Beschlossen wurde der Abend mit einer Verlosung, bei der jemand aus dem Publikum ein Ticket für ein im November bei München stattfindendes Intensiv-Wochenende mit Brandon Bays gewinnen konnte. Nach der Verabschiedung warteten am Ausgang bereits Mitarbeiterinnen mit Anmeldebögen zu diesem Wochenende.

Inhaltlich gründet Brandon Bays‘ „Journey“-Programm (http://journeyseminare.de) auf der Annahme einer positiven Essenz des Menschen. Vorausgesetzt wird ein Naturzustand, der perfekt ist. Mit fortschreitendem Leben wird das Gute im Menschen jedoch mehr und mehr überlagert. Ziel der „Journey“-Methode ist es, zum wahren Wesen des Menschen zurückzukommen und so das in ihm liegende Potenzial zur Entfaltung zu bringen. Oft wird das Bild des Kindes herangezogen, das ganz ungehemmt mit seinen Emotionen und Bedürfnissen umgeht und im Gegensatz zu „erwachsenen“ Personen diese nicht wegerklärt oder ignoriert, sondern sie auslebt. Der Mensch und seine Bedürfnisse stehen bei Bays im Mittelpunkt – implizierend, dass er selbst die Verwirklichung seiner Wünsche und Anliegen veranlassen kann. Hierbei ist erwähnenswert, dass der körperliche und seelische Zustand in direktem Zusammenhang stehen. Demzufolge kann durch seelische Heilung auch körperliche Genesung erreicht werden. Durch positive Gedanken soll das Zellgedächtnis verändert werden können. Die Macht der Gedanken und der Einstellung gegenüber dem Leben und sich selbst spielen dabei eine Schlüsselrolle. Allerdings grenzt sich Bays klar von der Methode des „Positiven Denkens“ ab. Sie spricht von einer in die Tiefe gehenden Arbeit mit sich selbst, mit seinem Inneren, schlussendlich mit den in den Körperzellen gespeicherten Erinnerungen.

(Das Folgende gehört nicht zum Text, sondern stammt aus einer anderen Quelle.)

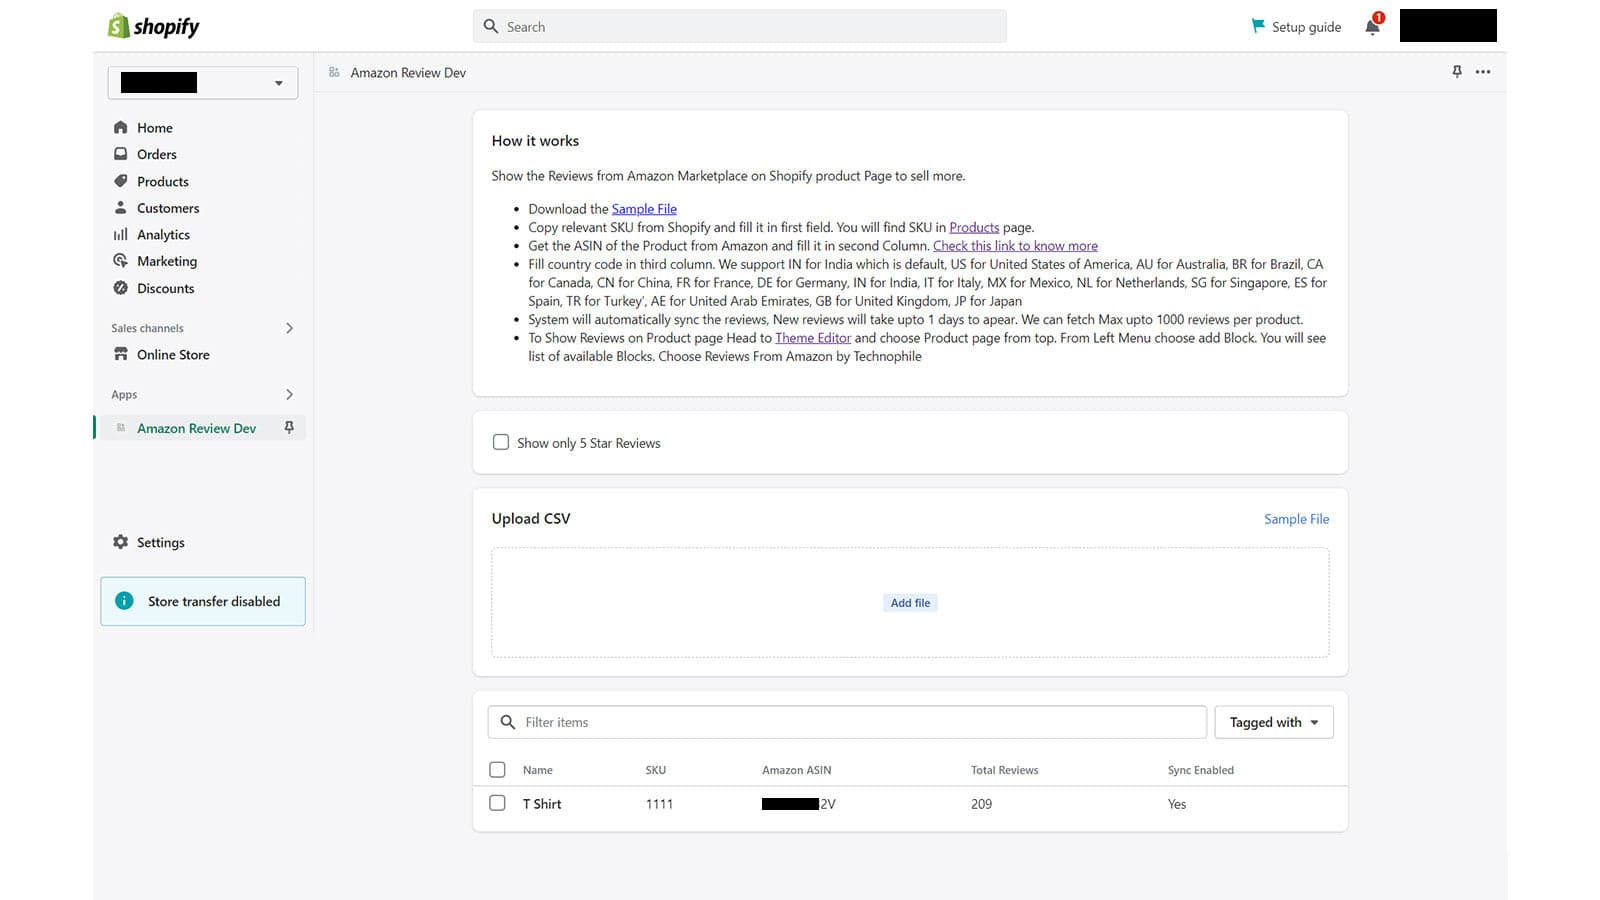Screen dimensions: 1600x900
Task: Open the overflow menu on the page header
Action: coord(1483,72)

Diese können geändert und damit kann ein Zustand der Krankheit überwunden werden. Kritisch ist hierbei zu fragen, ob nicht die seelische und die körperliche Ebene unzulässigerweise miteinander vermischt werden. Selbstverständlich besteht ein Zusammenhang von Seele und Körper, so z. B. bei psychosomatischen Erkrankungen. Jedoch ist diese Beziehung nicht kausal, wie es Bays darstellt.

In ihrer Selbstheilungsmethode hat die Vergebung eine besondere Bedeutung. In der christlichen Tradition wird die Beichte praktiziert. Bei der Beichte geht es schwerpunktmäßig um die Vergebung als Befreiung des ichzentrierten und vor Gott schuldigen Menschen durch Gottes Güte. In der Vergebung wird Gottes Ja zum Menschen und sein Angebot der Hilfe und Zusage deutlich. Auch aus psychologischer Sicht wohnt dem Akt der Beichte und der Vergebung eine besondere Kraft inne.

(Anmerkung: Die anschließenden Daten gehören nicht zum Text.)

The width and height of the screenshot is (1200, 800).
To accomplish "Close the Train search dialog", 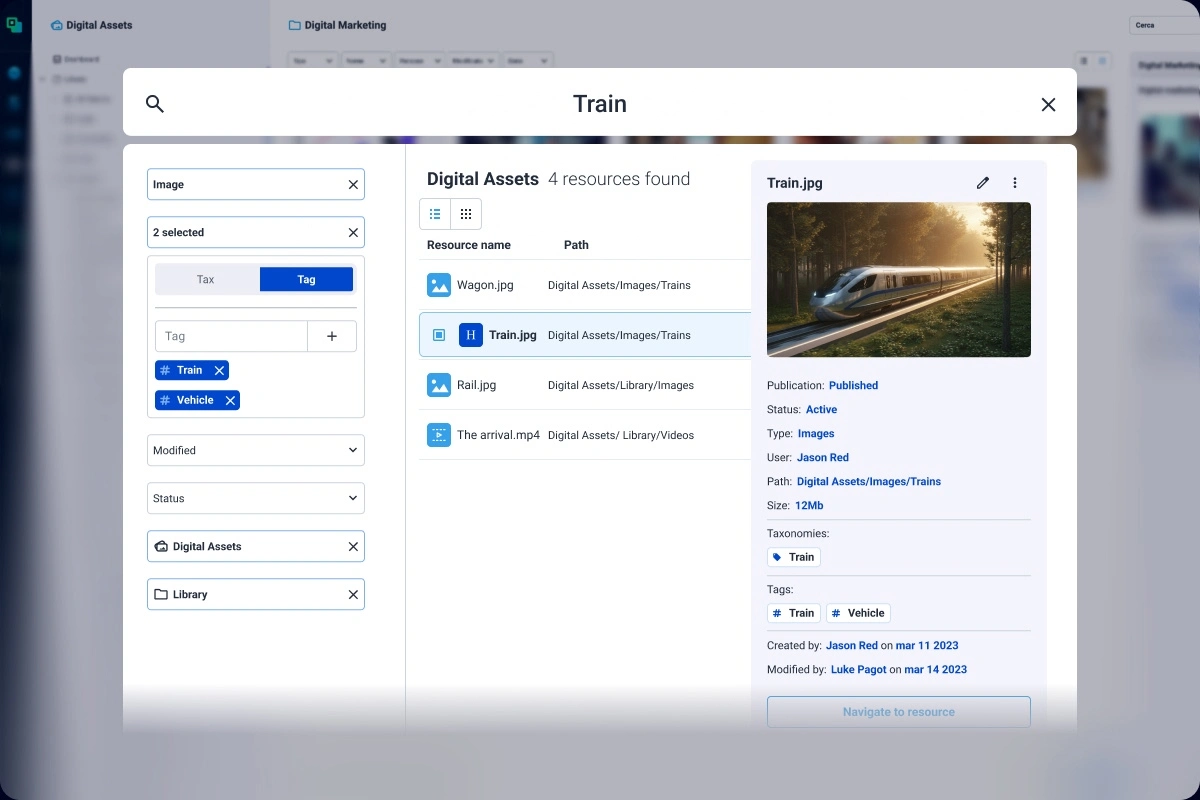I will pos(1048,104).
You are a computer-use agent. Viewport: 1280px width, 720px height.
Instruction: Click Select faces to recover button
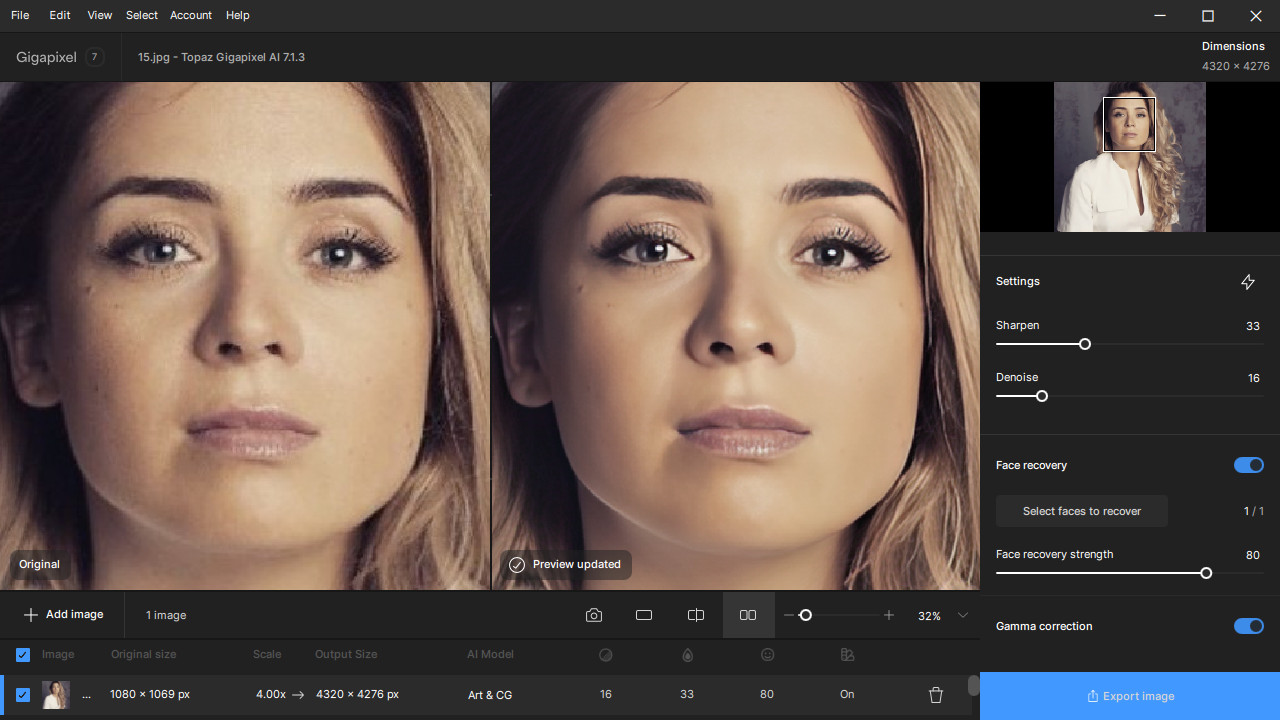1081,511
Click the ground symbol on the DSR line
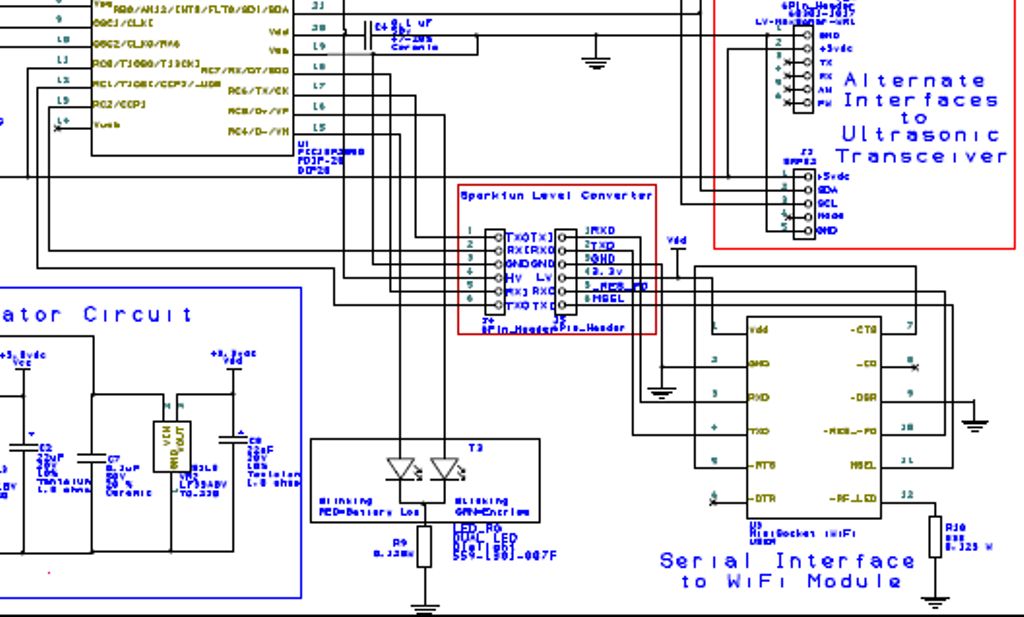This screenshot has height=617, width=1024. pos(974,425)
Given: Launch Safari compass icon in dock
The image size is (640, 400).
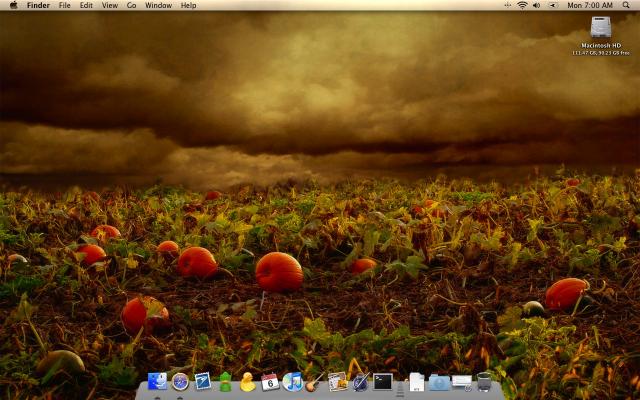Looking at the screenshot, I should click(180, 381).
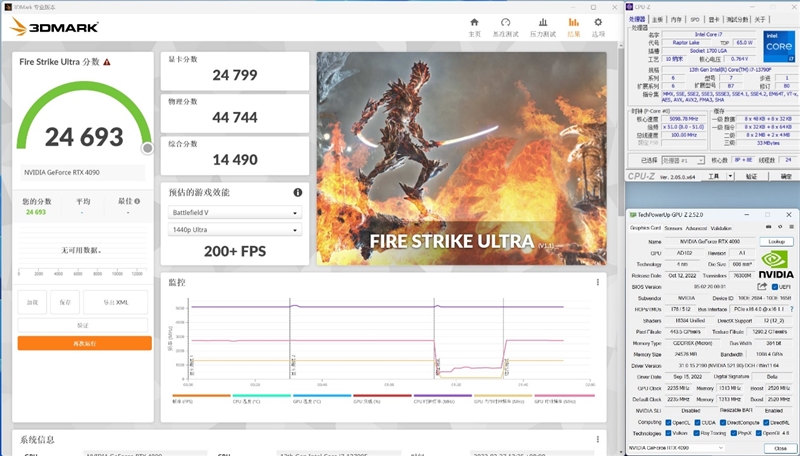
Task: Go to the 3DMark Home tab icon
Action: [475, 22]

Es ist interessant, dass in Brandon Bays‘ „Journey“-Programm der Vergebung eine so wichtige Rolle zukommt. Vergebung wird als Chance dargestellt, sich von dem zu befreien, was die persönliche Entfaltung behindert. Bays nimmt aus eigener Erfahrung Vergebung als einen wirksamen Schritt wahr, um zur Heilung zu gelangen. „Was vergeben ist oder wirklich losgelassen wurde, ist auch vergessen, befreit und schafft Raum für unser wahres Potenzial“ (www.lebdichganz.de/the-journey/journey-prozesse.html).

Nachdenklich habe ich diesen Abend verlassen. Es hat mich überrascht, in einem esoterischen Heilungszentrum an die befreiende Kraft der Vergebung erinnert zu werden.